According to the World Health Organization, depression is the top cause of disability and disease worldwide! Yet, surprisingly, many people do not know they are experiencing depression. Clinical depression is more serious than feeling bad, low or disappointed. The established criteria for depression include low feelings as well as a change in energy or activity levels, which may present as the inability to engage in one’s usual activities. Lethargy, fatigue, irritability — and even oversleeping — can be symptoms of depression.
Other symptoms may include excessive fears or worries, extreme feelings of guilt, high and low mood changes and the inability to cope with daily problems or stress.
Importantly, with early identification and treatment, depression and other mental health concerns can be managed more effectively. This is one reason why regular checkups are key to successful health maintenance for all individuals.
Help is available. If you have had experiences that color the way you see the world now, that make you feel uncomfortable or that are preventing you from having a better life, now is the time to seek help.
There are things you can do to improve your mental health. Talking about your feelings can help you deal with the times when you feel troubled. Be sure to stay active. Regular exercise can boost your self-esteem and can help you concentrate, improve your sleep and make you feel better. Eat well. Your brain needs a mix of nutrients to stay healthy and function optimally, just like the other organs in your body. A diet that is good for your physical health is also good for your mental health.
Here are some pearls to share with someone who may be depressed (and that might even be you):
- It’s okay to not feel okay.
- You are not alone.
- You can move forward in the face of your depression.
- Help is available.
- Your story is not over.
To screen for depression and other mental health conditions, you may see some recent changes in health care settings that incorporate the use of questionnaires. These “Measurement-Based Care” questionnaires may be used before or during an appointment. They are evidence-based tools that support disease prevention and help inform diagnosis and treatment as well as referrals. Please complete these questionnaires fully and accurately if they are offered in your health care setting, as the use of these tools can help increase the accuracy and timeliness of care delivery.
If you think that you or someone you know is displaying any of the above signs — or if someone asks for help — do not delay seeking treatment! Most mental health concerns are better addressed sooner than later. Leaning into proverbial wisdom, I urge you to take preventive measures, and I encourage speedy action when you feel or see signs and symptoms of any mental health concern.

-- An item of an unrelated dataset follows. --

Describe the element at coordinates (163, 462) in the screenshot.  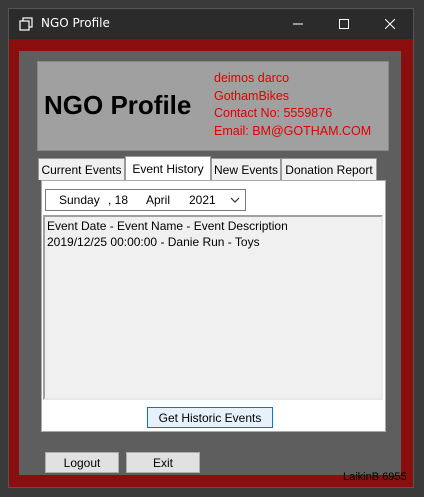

Should you or someone you know be thinking about self-harm or suicide:
- Use Psych Central suicide prevention resources or contact the National Suicide Prevention Lifeline at 800-273-8255 or via text to 838255.

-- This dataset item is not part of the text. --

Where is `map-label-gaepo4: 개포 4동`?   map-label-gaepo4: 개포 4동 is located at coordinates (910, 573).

- If someone is in immediate danger, call 911 and advise them that the call is related to a mental health crisis.
- Remain with the person until help arrives, removing potential items of harm (substances or weapons, etc.).
- If connected by phone, remain on the line until help arrives.
- Simply listen to the individual without arguing, judging or threatening.
During this season of new beginnings, why not consider a nurse practitioner (NP) for your health care needs and for those of your family and friends? Together, NPs and the patients who choose NPs for the high-quality care they provide, can help keep America physically and mentally healthy.